I would love to say this spells good news for councils, the NHS and workers across Scotland but the hard reality is that cuts are on the way, many of which were avoidable. There are many external factors contributing to that but government decisions from both London and Edinburgh are not helping.
Based on the conversations I have when out speaking to communities and the organisations that sustain them, we need the Budget to pass in order to avoid instability during fraught economic times, yet we must work more constructively to avoid this situation arising every year. This Budget has to be seen as a missed opportunity by the Scottish government to push forward with investment in public services and to give many of our poorest areas much-needed funding.

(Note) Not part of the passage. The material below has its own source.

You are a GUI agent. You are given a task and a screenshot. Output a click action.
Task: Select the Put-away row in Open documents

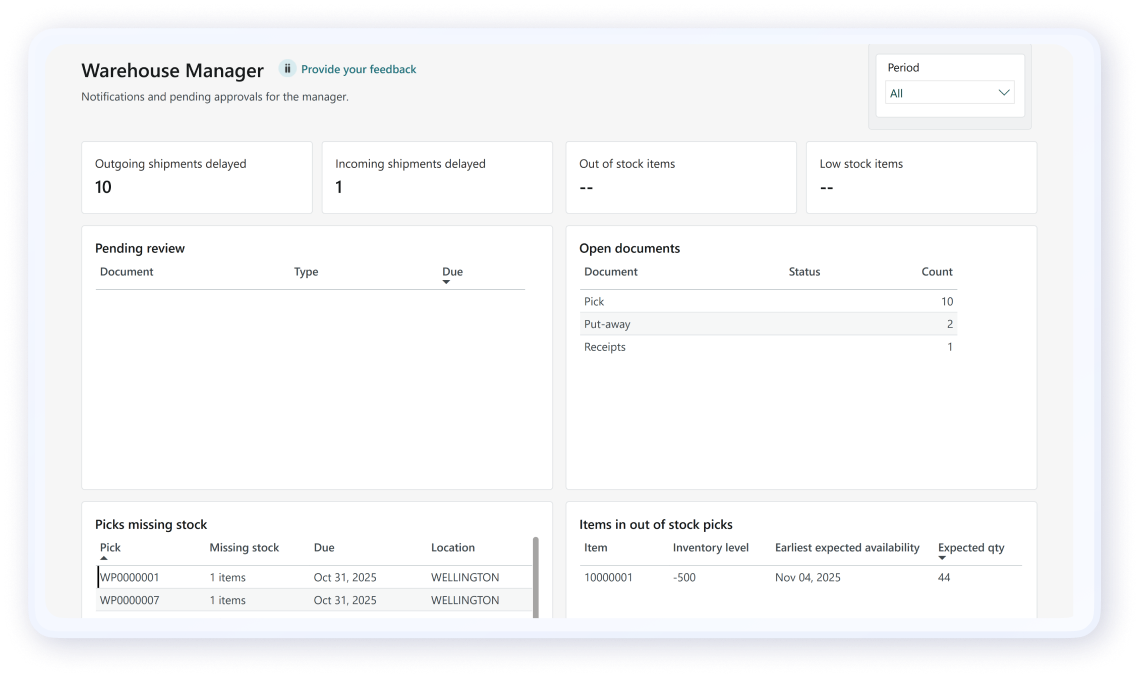click(767, 324)
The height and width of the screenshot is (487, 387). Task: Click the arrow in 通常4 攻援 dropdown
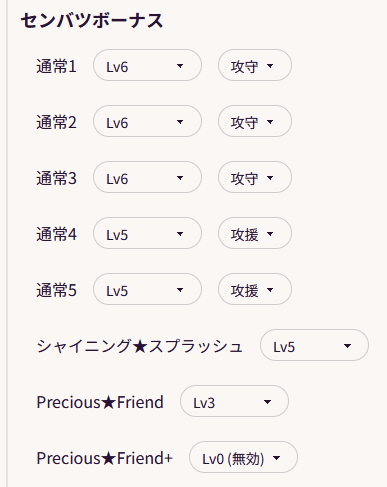coord(270,234)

The UK Labour Budget delivered the largest settlement for the Scottish government in the history of devolution, that is not in question. I certainly do not agree with every aspect of that Budget and have been clear in my opposition to the changes to the winter fuel payment and failure to properly compensate the Waspi women among other things, but that does not excuse lacking ambition for Scotland.

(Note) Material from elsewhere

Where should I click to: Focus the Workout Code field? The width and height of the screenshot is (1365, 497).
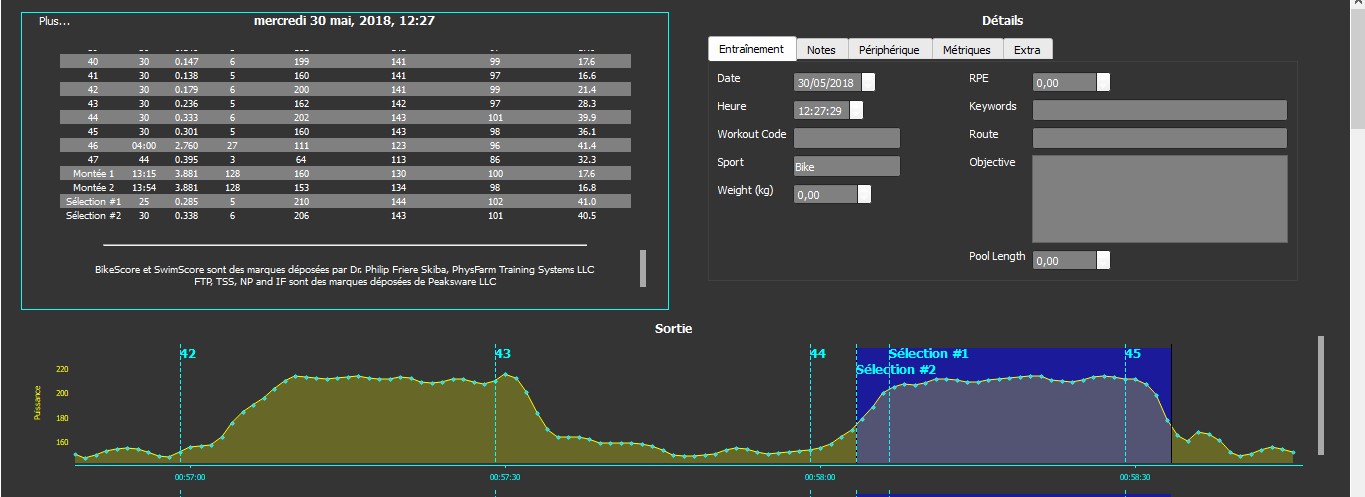click(x=846, y=139)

I will continue to push for reform in these areas as I view past manifestos I have stood on as promises to the public which I want to deliver where possible, but this system we have developed in which the Scottish government says it cannot get anything done due to the decisions of the UK government is just not true and furthermore it puts limitations on Scottish democracy.
This routine has been going on now for every year that I have been in Parliament since 2021 and it went on long before that as well. You simply cannot make serious progress if your first response to every proposal is that it is only possible with independence.
The SNP benefits directly from this political tension and it knows that to be the case. There is no incentive to be bold because it believes (wrongly in my opinion) that voters will simply credit whomever is in government at Westminster with that progress. This diminishes the power of the Scottish Parliament and stops us considering serious reforms to taxation and spending because it is never quite the right time to take bold steps.
There are more simple reforms too which are continuously passed over at Holyrood. I speak to young people every month who are doing well at school, college, or university and are desperate to get an apprenticeship at an engineering firm or a trainee position in the NHS etc and they simply cannot make it work because there is no funding to help them get to training and all the positions are nowhere near to where they live.
Even if they can make it the actual number of apprenticeships to fill the vast number of vital jobs in renewables and tech sector simply do not exist. I am even meeting roofers and plumbers now who simply cannot find apprentices — that was a situation that was unheard of in the past and it is not due to a lack of interest.
The current First Minister has had just about every ministerial portfolio available at one point or another. How can it be that after almost 15 years of his party running Scotland this skills gap and access to meaningful secure work is only getting wider? The SNP could have used record levels of funding to deliver better outcomes right now for people like this. The costs are not gargantuan. Yet they have barely given any attention to it at all.
These are the sorts of reforms we can do alongside the usual political positioning of a Budget. They are the kind of decisions any country looking towards the future has to make, yet for some reason Holyrood simply does not concern itself with them.
We must do better, we cannot just fall back on thinking the private sector will do these things for us. Another decade of that kind of thinking and issues that currently seem troubling will turn into a full-blown economic crisis.
Carol Mochan is Scottish Labour MSP for South Scotland Region.